(Beginning of DATA FOR ANALYSIS)
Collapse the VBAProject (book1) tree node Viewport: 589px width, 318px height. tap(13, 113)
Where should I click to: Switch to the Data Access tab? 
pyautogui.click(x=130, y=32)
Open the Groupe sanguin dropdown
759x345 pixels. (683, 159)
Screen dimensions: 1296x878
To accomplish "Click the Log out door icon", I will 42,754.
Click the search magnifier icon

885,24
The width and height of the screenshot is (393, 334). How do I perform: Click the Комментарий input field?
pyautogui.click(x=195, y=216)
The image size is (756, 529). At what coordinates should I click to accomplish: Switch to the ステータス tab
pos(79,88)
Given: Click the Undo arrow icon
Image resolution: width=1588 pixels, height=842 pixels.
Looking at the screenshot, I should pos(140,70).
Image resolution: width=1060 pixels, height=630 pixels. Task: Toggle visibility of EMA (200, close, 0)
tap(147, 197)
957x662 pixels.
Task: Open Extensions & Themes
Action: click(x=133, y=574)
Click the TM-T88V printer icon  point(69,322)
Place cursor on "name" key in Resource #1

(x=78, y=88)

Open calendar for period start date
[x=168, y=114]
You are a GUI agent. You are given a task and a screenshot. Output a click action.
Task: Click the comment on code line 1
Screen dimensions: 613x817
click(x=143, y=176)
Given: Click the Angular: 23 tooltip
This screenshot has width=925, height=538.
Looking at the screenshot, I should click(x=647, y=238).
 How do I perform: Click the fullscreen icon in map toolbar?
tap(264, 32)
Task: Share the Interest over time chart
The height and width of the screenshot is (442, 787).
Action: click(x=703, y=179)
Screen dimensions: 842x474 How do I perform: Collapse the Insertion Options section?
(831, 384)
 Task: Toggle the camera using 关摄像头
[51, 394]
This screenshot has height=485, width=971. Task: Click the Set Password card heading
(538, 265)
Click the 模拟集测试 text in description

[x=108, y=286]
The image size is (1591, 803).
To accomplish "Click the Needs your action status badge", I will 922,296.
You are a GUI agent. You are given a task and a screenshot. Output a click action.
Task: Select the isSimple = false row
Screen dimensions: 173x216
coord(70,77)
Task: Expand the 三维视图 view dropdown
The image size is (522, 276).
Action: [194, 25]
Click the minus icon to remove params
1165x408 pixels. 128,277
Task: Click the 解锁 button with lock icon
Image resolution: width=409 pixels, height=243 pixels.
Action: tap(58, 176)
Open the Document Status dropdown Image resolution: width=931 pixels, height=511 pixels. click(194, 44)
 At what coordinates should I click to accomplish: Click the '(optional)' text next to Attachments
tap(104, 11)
(End of DATA FOR ANALYSIS)
When the line containing "This screenshot has height=485, width=971." is found in the records above, restate it and every later line word for word through the last one, and nothing more.

This screenshot has height=485, width=971. Task: Click the Set Password card heading
(538, 265)
Click the 模拟集测试 text in description

[x=108, y=286]
The image size is (1591, 803).
To accomplish "Click the Needs your action status badge", I will 922,296.
You are a GUI agent. You are given a task and a screenshot. Output a click action.
Task: Select the isSimple = false row
Screen dimensions: 173x216
coord(70,77)
Task: Expand the 三维视图 view dropdown
The image size is (522, 276).
Action: [194, 25]
Click the minus icon to remove params
1165x408 pixels. 128,277
Task: Click the 解锁 button with lock icon
Image resolution: width=409 pixels, height=243 pixels.
Action: tap(58, 176)
Open the Document Status dropdown Image resolution: width=931 pixels, height=511 pixels. click(194, 44)
 At what coordinates should I click to accomplish: Click the '(optional)' text next to Attachments
tap(104, 11)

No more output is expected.